▶ _Task item_
Nothing outside the stretch is wanted. Repeat exactly the lines of the listing below from the one that contains "Unity 3D First" through the one that contains "The Techno Tricks (93, 50)", both ends included.

──────

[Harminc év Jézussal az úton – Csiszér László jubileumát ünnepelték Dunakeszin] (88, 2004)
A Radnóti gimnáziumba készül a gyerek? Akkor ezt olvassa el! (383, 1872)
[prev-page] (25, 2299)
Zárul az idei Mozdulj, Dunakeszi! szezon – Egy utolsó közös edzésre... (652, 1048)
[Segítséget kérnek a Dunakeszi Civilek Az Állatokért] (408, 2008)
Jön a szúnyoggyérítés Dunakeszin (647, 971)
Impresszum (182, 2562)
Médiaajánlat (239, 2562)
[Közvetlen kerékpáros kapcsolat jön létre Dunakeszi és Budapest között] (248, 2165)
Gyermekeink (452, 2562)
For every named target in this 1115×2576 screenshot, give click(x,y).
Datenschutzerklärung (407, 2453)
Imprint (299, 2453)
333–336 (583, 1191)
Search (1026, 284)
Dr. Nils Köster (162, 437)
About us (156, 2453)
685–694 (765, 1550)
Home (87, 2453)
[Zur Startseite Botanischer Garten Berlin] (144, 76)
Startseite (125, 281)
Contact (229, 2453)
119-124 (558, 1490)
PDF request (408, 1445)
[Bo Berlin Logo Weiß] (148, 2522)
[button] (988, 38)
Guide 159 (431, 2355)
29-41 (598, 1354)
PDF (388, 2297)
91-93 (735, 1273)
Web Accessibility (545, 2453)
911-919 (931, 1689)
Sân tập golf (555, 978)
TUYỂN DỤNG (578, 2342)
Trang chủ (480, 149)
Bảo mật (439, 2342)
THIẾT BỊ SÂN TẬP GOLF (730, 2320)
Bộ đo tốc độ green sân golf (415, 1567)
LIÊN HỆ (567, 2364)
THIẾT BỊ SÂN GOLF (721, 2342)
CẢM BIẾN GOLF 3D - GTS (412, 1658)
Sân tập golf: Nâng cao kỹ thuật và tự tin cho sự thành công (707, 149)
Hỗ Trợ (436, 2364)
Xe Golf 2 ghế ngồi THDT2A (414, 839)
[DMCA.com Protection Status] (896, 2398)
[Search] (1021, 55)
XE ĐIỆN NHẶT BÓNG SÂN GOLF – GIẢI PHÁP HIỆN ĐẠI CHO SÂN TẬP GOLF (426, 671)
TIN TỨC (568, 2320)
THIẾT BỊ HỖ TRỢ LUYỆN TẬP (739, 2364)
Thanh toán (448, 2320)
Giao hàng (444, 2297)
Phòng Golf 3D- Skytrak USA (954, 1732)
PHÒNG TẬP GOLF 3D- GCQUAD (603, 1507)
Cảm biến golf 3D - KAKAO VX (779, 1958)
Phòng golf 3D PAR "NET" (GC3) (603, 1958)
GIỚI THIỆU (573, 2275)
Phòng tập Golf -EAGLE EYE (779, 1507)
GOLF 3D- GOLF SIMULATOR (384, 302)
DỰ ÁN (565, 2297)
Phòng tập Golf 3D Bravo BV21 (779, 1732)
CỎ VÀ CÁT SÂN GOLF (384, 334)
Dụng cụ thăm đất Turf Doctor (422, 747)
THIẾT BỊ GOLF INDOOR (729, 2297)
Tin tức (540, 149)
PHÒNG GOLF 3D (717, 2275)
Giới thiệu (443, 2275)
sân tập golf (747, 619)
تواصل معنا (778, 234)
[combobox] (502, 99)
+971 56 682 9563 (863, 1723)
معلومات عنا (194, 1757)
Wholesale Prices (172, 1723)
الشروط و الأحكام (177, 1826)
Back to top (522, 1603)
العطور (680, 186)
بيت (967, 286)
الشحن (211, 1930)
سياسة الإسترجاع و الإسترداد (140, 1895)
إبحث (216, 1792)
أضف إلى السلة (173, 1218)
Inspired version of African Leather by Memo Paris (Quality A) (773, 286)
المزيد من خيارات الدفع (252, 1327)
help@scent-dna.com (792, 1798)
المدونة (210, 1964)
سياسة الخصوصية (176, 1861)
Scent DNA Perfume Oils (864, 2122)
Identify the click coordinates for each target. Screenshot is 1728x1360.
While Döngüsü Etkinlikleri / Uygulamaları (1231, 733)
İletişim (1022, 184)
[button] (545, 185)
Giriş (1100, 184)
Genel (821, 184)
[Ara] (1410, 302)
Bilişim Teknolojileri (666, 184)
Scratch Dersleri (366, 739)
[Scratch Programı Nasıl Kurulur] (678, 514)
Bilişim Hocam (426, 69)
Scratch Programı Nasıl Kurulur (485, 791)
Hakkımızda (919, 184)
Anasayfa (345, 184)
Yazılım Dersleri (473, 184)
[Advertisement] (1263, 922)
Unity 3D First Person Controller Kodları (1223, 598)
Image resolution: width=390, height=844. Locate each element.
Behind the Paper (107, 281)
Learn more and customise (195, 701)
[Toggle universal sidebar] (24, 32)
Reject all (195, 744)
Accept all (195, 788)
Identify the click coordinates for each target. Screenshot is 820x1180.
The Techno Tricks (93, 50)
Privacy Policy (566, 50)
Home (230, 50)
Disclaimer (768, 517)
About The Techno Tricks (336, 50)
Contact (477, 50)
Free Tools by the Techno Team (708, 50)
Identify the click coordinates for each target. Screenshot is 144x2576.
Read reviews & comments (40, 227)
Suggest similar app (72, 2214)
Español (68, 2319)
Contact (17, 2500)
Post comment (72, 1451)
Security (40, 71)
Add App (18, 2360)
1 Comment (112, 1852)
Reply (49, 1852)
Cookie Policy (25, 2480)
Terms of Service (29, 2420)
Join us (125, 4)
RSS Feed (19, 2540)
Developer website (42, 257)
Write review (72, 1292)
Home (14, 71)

──────

▶ _Exercise result_
Unity 3D First Person Controller Kodları (1223, 598)
Image resolution: width=390, height=844. Locate each element.
Behind the Paper (107, 281)
Learn more and customise (195, 701)
[Toggle universal sidebar] (24, 32)
Reject all (195, 744)
Accept all (195, 788)
Identify the click coordinates for each target. Screenshot is 820x1180.
The Techno Tricks (93, 50)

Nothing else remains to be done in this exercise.